Callaba Engine is the API you use to run a live video workflow end to end: accept contribution over SRT servers and RTMP servers, work with NDI discovered devices and NDI adapters, start Restreams and Recordings, publish to Web players, create Video calls, and attach Storages for durable output.
The fastest way to use these docs is to follow the same path your operators follow during setup and incident response: where does the signal enter, how does it move, what state is it in now, where does it go next, and what must be saved. The live telemetry block below matters because contribution quality is not static. SRT bitrate, loss, buffering, and timing are the signals that tell you whether a problem starts at the sender, on the network path, or inside the receiving workflow.
This demo shows the kind of live statistics you can watch during a real contribution: bitrate, buffer delay, packet flow, receive capacity, and active streams. It is connected to the public demo endpoint at demo.callaba.io and updates from the same live event stream used by the product.

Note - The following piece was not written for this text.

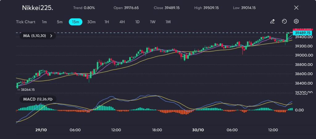Switch chart to 1W interval
This screenshot has width=316, height=139.
pos(152,22)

Most integrations touch several modules. Start at the first boundary that already exists in your system, then move downstream.
If you are onboarding a new system, the usual sequence is installation or instant launch, authorization, then the module at your workflow boundary.

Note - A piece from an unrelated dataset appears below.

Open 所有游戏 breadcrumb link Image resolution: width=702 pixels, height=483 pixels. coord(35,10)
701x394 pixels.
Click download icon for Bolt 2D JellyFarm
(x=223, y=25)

The API is easier to understand if you treat modules as different kinds of operational objects rather than as one flat resource list.

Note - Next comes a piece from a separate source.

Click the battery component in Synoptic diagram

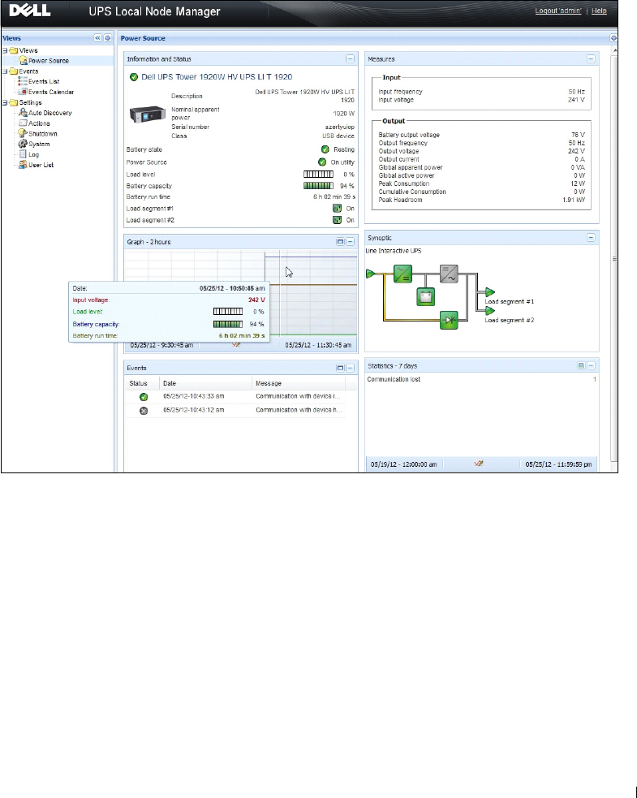pyautogui.click(x=425, y=297)
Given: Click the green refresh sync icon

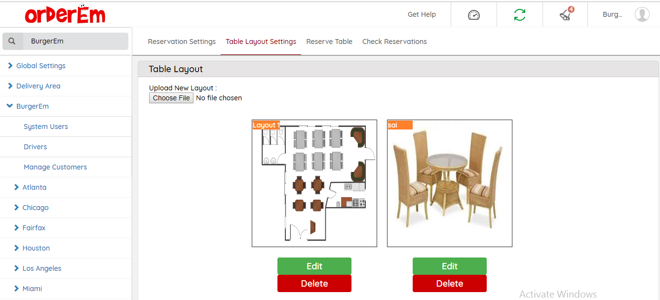Looking at the screenshot, I should pos(519,15).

This distinction matters in automation. You typically provision boundary resources once, operate live jobs per event or channel, read observed state continuously, and wire delivery and storage according to your distribution and retention requirements.
For SRT contribution, a green status alone is not enough. Operators need to see whether bitrate is collapsing, receive buffer pressure is rising, packet delivery is uneven, or timing is drifting. Those signals tell you whether to tune the sender, inspect the network path, increase resiliency, or protect downstream Restreams, Recordings, and Web players from an unstable source.
Use the telemetry view as an early warning layer: it helps teams separate transport problems from application problems before viewers notice or archived files are affected.